Оливия ухмыляется, что писака вовсе не поэт,
но Оливер вступается и уверяет,
что я могу, и правда, делать, что хочу:
авторские тире,
парцелляции,
игры с паронимами, омонимами, синонимами.
поезд летит – он свободный!
а я не знаю, почему сделать вдох сложнее,
чем выдох.
Олли сидит рядом в купе
и заворожённо таращиться
на быстро меняющуюся зелень вдали.
а я не знаю, попала я в bull’s eye
или впросак.
Оливия, закинув ноги на соседнее сидение,
заворожённо таращиться
на быстро меняющиеся статусы онлайн.
а я не знаю,
водят меня на чай имбирный
или за нос.
наверное, за нос.
«занесло же нас, О!»
 
IX. май
 
Оливия, одергивая нас, шипит, что мы «ведем себя как дети»,
когда я заливаюсь смехом
и лимонадом,
а Олли девиантно используя могучий,
коверкает фразы в стиле мастера Йоды.
«войти ты должен»,
но не в себя – это прямая дорога на Темную сторону!

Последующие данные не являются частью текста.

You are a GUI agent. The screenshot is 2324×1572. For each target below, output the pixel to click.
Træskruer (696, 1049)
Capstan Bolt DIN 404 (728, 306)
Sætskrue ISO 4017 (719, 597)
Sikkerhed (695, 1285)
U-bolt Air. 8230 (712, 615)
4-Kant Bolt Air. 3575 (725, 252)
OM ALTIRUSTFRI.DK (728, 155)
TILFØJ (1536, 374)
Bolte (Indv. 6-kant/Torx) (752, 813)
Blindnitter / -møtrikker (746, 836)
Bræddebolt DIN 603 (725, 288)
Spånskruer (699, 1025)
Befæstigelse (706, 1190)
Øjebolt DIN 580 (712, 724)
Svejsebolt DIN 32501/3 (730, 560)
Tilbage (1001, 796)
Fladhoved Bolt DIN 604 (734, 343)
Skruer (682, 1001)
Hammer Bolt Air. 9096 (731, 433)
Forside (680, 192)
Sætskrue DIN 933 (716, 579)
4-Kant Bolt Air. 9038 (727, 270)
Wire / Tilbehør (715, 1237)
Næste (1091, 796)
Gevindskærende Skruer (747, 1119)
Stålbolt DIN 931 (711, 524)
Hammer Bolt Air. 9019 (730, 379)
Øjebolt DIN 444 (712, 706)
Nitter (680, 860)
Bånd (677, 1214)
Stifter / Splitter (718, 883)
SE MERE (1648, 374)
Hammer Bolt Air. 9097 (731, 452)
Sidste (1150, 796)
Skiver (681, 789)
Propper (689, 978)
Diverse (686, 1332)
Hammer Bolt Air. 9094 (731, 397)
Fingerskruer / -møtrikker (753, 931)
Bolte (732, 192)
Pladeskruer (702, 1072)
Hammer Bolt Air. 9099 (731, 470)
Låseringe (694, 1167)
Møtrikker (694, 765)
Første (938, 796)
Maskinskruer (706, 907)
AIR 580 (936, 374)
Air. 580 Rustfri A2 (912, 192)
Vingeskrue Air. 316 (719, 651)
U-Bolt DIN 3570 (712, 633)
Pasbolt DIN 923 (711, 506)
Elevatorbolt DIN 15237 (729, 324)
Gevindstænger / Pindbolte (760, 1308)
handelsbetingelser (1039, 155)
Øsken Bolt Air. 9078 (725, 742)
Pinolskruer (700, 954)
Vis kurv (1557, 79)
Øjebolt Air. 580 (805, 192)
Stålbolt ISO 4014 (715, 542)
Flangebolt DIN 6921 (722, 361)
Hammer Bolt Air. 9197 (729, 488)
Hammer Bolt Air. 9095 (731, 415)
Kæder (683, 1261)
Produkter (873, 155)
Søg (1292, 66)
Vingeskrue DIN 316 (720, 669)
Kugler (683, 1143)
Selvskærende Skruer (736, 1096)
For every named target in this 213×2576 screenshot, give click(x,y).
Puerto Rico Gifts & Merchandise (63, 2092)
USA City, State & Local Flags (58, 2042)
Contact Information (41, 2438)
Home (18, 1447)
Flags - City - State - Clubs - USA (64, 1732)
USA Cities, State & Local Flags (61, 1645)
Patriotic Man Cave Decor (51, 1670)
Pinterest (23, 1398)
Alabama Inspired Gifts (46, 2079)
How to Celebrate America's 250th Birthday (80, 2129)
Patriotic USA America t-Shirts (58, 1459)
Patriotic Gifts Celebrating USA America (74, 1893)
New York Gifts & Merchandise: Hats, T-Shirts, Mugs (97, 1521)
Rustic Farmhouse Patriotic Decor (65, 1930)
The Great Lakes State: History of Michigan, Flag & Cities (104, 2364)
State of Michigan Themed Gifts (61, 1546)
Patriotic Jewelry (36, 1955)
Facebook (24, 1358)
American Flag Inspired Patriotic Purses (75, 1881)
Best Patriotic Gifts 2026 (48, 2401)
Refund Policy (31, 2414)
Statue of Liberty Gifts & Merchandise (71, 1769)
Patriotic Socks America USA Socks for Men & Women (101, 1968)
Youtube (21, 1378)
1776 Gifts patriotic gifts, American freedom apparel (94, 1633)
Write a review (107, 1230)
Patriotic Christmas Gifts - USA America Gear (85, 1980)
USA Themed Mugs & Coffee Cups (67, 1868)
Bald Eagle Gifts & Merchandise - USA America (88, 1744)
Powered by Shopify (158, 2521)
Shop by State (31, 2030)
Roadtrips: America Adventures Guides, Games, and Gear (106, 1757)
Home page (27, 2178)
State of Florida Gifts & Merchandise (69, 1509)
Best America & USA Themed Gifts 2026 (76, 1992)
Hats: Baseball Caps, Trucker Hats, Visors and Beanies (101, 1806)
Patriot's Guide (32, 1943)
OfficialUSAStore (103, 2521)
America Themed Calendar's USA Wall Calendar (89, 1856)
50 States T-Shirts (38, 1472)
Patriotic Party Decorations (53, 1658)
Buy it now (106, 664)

«на чувства свои вы всегда и во всем опираться должны»,
но что если чувства
от тебя убегают?
хочу быть Оби Ваном
и чтобы у меня был свой Люк.
хочу чувствовать светлую сторону,
минимализм белого
и фототерапию каждое утро.
хочу верить в
обязательное
повержение
абсолютного зла!
хочу перестать хотеть вещей из секции «фикшн»,
а еще хуже – «сайнс фикшн».
хочу перестать думать о «хотении»
как о синониме к страданию.
протягиваю Олли красный световой меч –
сама получаю Дамоклов.
 
X. июнь
 
если слушать Буковски
(а Оливия проглатывает «Хлеб с ветчиной»,
будто это и был хлеб с ветчиной),
то я не должна сейчас аритмично отстукивать
слово за словом,
пока одна строка не переходит на другую.
он оставил мне записку
из того самого грязного бара,
где пишется грязный реализм,
где уверяет, что
если меня это не распирает,
вопреки всему,
я не должна делать этого.
и Оливер вот где-то слышал,
что не нужно писать «в стол».
но эти листы только и видели,
что древесные грани параллелепипеда
да бесконечную цепь папок на диске D:.
Чарльз,
я не хочу быть занудной и скучной.
ты же завещал не быть!
Чарльз,
я нашла синюю птицу и в своем сердце –
да вот всё сложнее становится
там её удержать.
Чарльз,
я тоже найду свою crying bench где-то у моста
и буду писать письма человеку,
которого никогда не увижу,
до которого никогда не дотронусь.
и может он даже будет меня любить,
но только как ту,
что никогда не увидит,
никогда не дотронется.
только письма и фотографии.
только письма и фотографии, Чарльз.
и да, веришь, что вопреки всему,
мы все равно будем мастерами на все руки для одних –
кислых щей для других.
 
XI. июль
 
услышав резкий выстрел,
Оливия, стоя на старте,
резво понеслась по параболе,
что возрастает на промежутке
от нуля до плюс бесконечность.
а вот Оливер превратился в кучку паникующих нервишек
из «облака в штанах» Вовки Маяковского.
так и везде, так и всегда.
при луже, по глубине напоминающей воды Балтийского,
можно ретироваться,
а можно ноги оголив, рассекать (но не сечь) ледяную воду,
словно вот эта лужища – это морюшко,
а ты – чёртов Посейдон!
так и везде, так и всегда.
приходится выбирать:
преследовать Оливию в надежде не упустить в беге
чего-то размеренно-тривиально-стОящего и просто опоздать
или остаться с Олли,
положив ладонь на его щеку,
разгонять его тревоги и синхронно улыбаться ever since?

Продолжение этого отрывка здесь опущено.